A common interview-question consists of reversing the order of words in a string without using any extra memory, a so-called in place algorithm.

\[ reverseWords(\texttt{"one two three"}) = \texttt{"three two one"} \]

Since the function \(reverse\) is easily written as an in-place algorithm, it is possible to solve this problem by expressing a solution as some number of substring reversals on the input string.

We can construct such an expression by starting with the solution and working backwards until the character appears in their original order.

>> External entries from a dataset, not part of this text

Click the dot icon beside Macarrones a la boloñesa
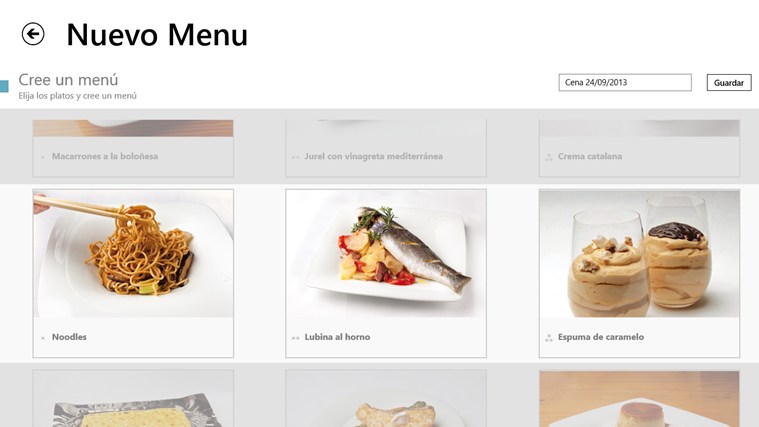Viewport: 759px width, 427px height. [43, 157]
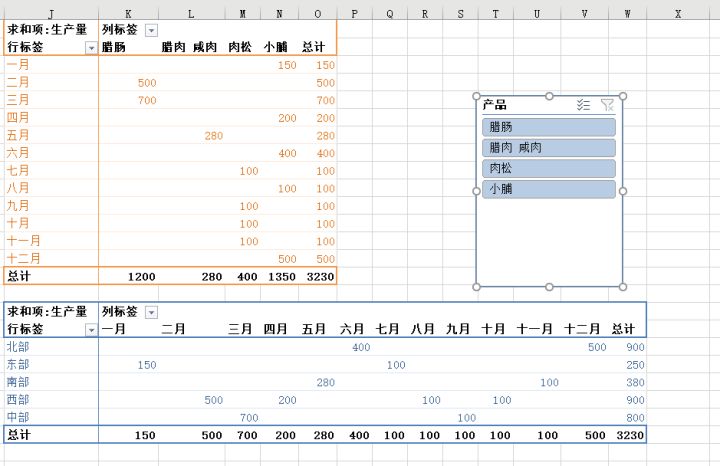Open 行标签 dropdown in the orange pivot table

pos(91,48)
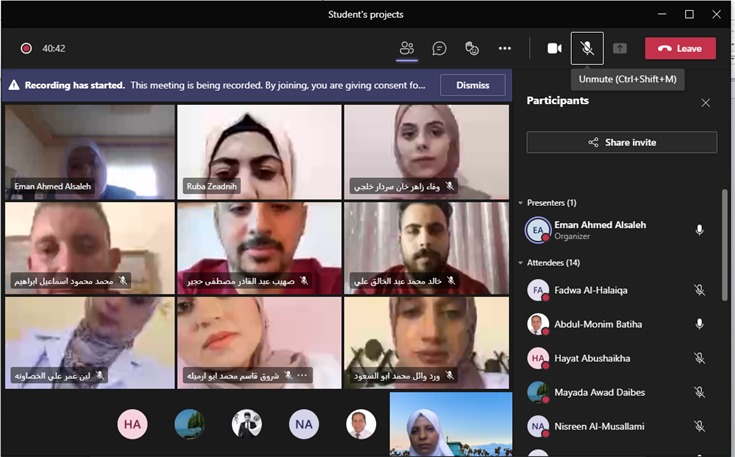Open the conversation chat icon

pyautogui.click(x=439, y=48)
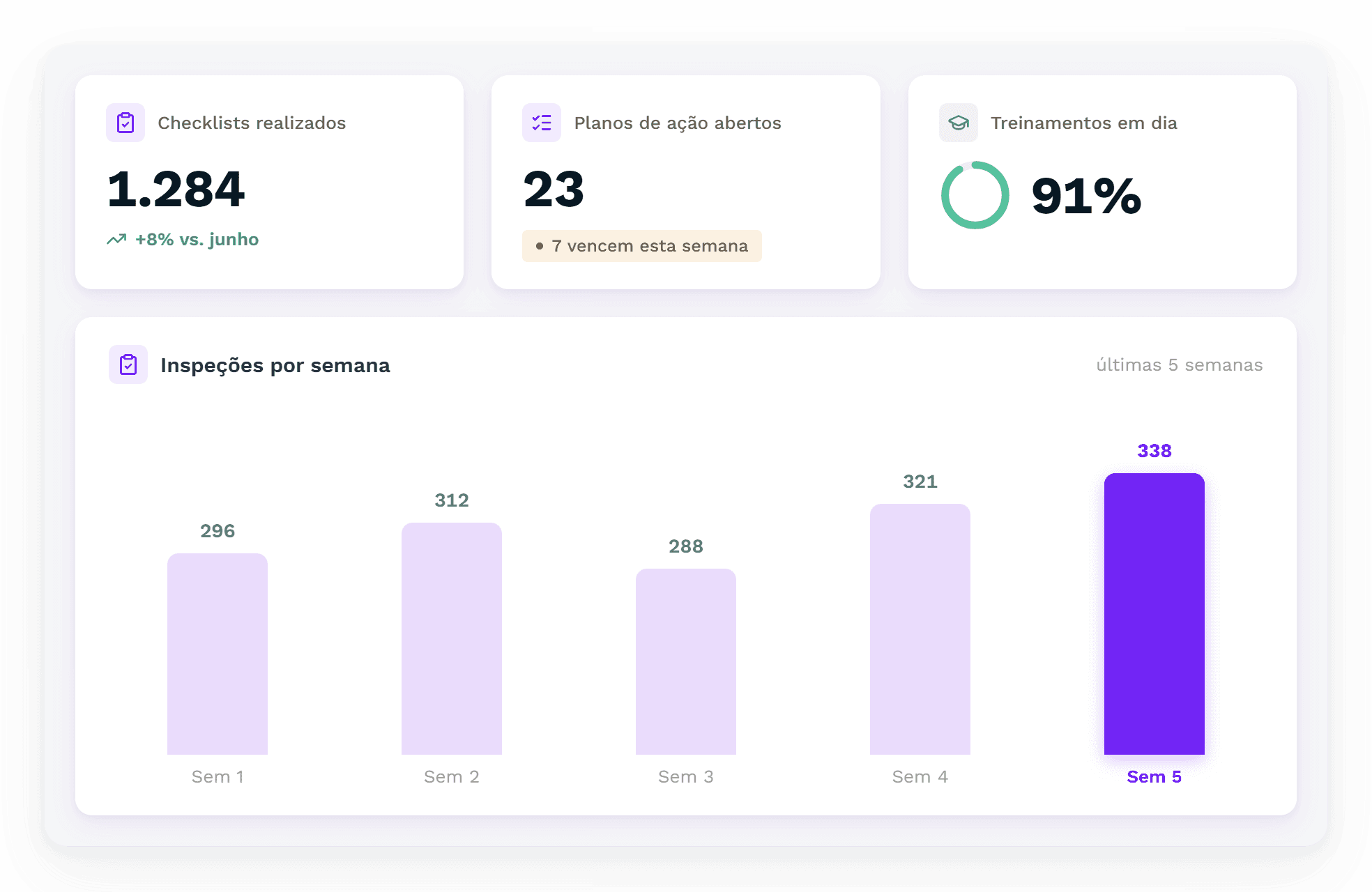Click the Sem 1 axis label
The width and height of the screenshot is (1372, 892).
(x=218, y=776)
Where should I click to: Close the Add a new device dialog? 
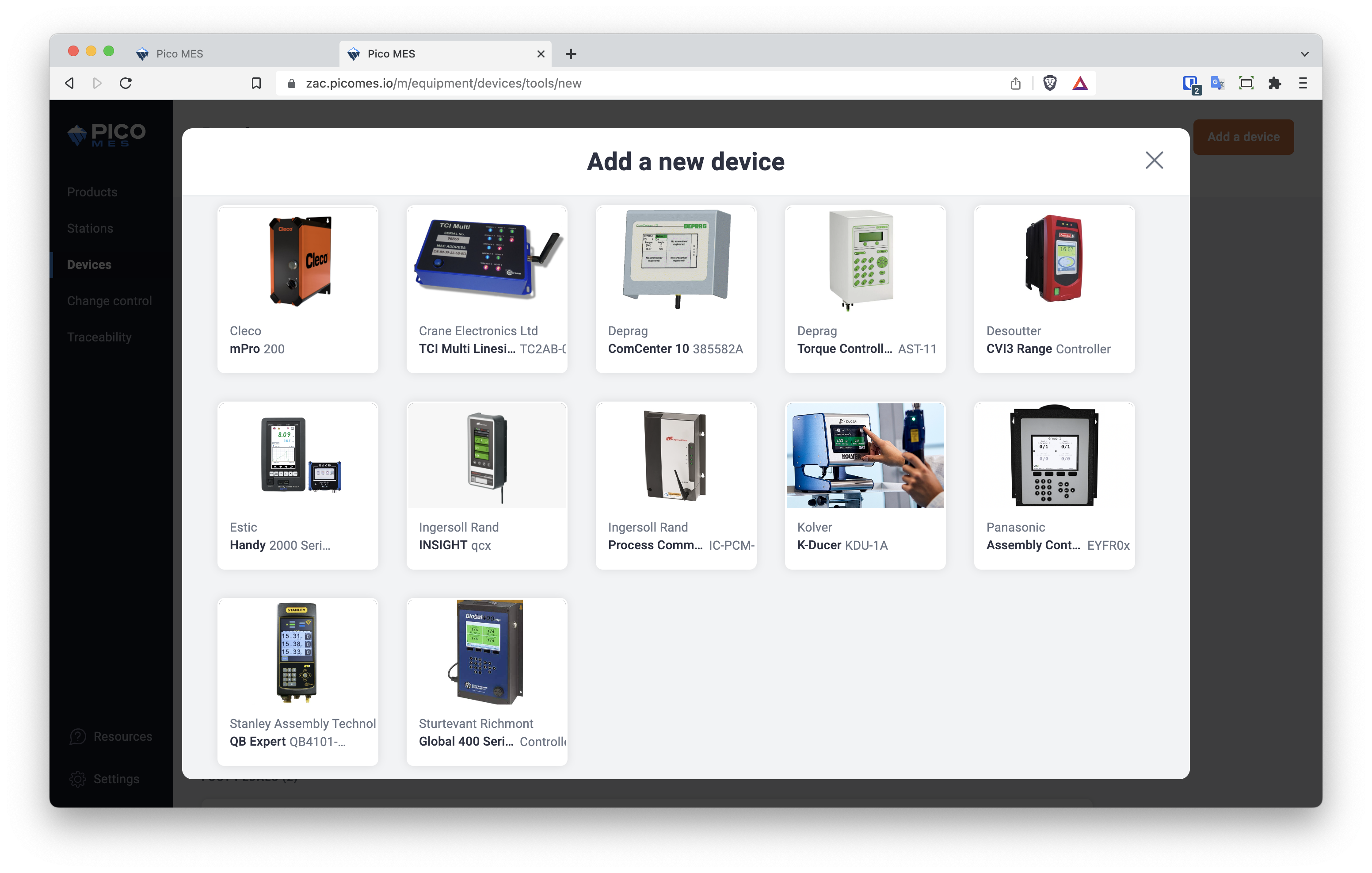[1154, 161]
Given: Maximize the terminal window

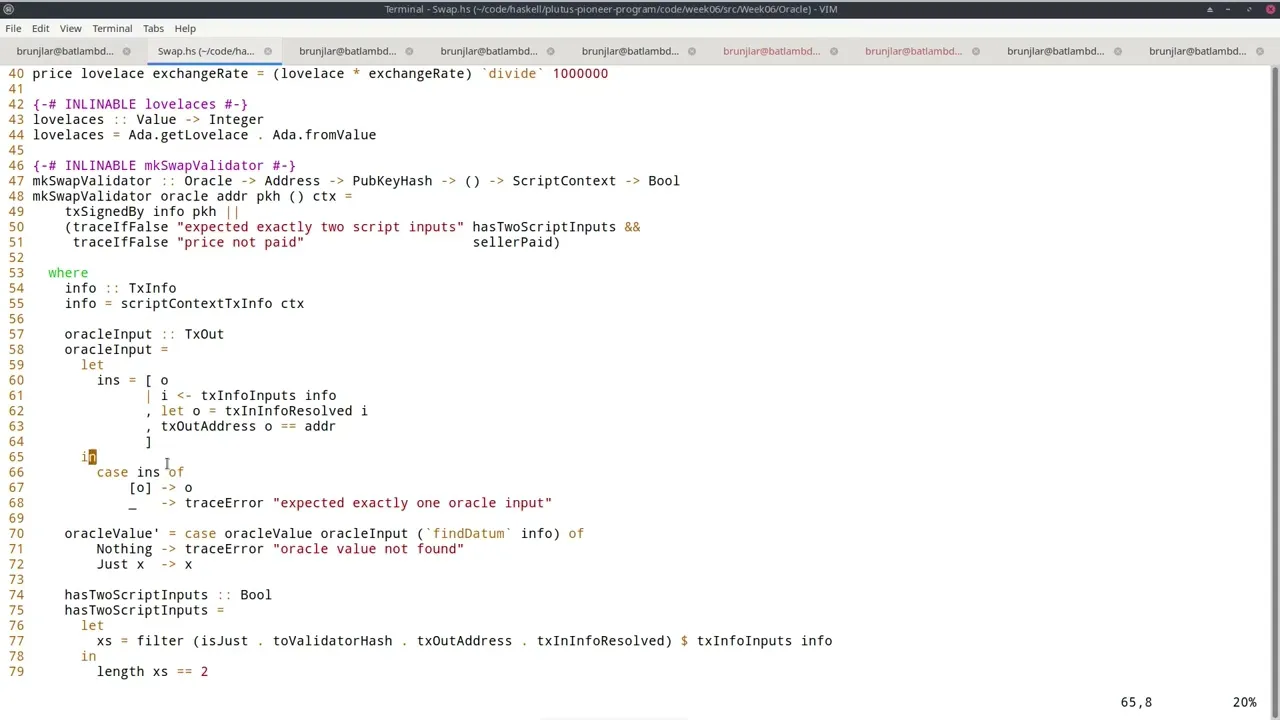Looking at the screenshot, I should (1250, 9).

We’ll make use of the monoid morphism laws.

\begin{aligned} & reverseWords(\texttt{"one two three"})\\ = \enspace & \texttt{"three two one"}\\ = \enspace & reverse(reverse(\texttt{"three two one"}))\\ = \enspace & reverse(reverse(\texttt{"three" ++ " two " ++ " one"}))\\ = \enspace & reverse(reverse(\texttt{"three"}) \doubleplusop reverse(\texttt{" two "}) \doubleplusop reverse(\texttt{"one"}))\\ = \enspace & reverse(reverse(\texttt{"one"}) \doubleplus reverse(\texttt{" two "}) \doubleplus reverse(\texttt{"three"}))\\ \end{aligned}

So an in-place algorithm for word-reversal can be found by reversing each individual word in a string, then reversing the entire string.

String cycling

A related problem to the above is the problem of cycling strings.

\[ cycle_2(\texttt{"abcdef"}) = \texttt{"cdefab"} \]

that is, \(cycle_n\) will “rotate” \(n\) characters from the front of the string to the end.

This problem too can be made into a tricky interview question by asking to perform it in-place, but we can conquer such difficulties in a similar way to the above.

\begin{aligned} & cycle_3(\texttt{"abcdefgh"})\\ = \enspace & \texttt{"defghabc"}\\ = \enspace & reverse(reverse(\texttt{"defghabc"}))\\ = \enspace & reverse(reverse(\texttt{"defgh" ++ "abc"}))\\ = \enspace & reverse(reverse(\texttt{"defgh"}) \doubleplusop reverse(\texttt{"abc"}))\\ = \enspace & reverse(reverse(\texttt{"abc"}) \doubleplus reverse(\texttt{"defgh"}))\\ \end{aligned}

and so cycling a list in place by \(n\) places can be achieved by reversing the first \(n\) elements, then the rest of the list, and finally reversing the entire list again.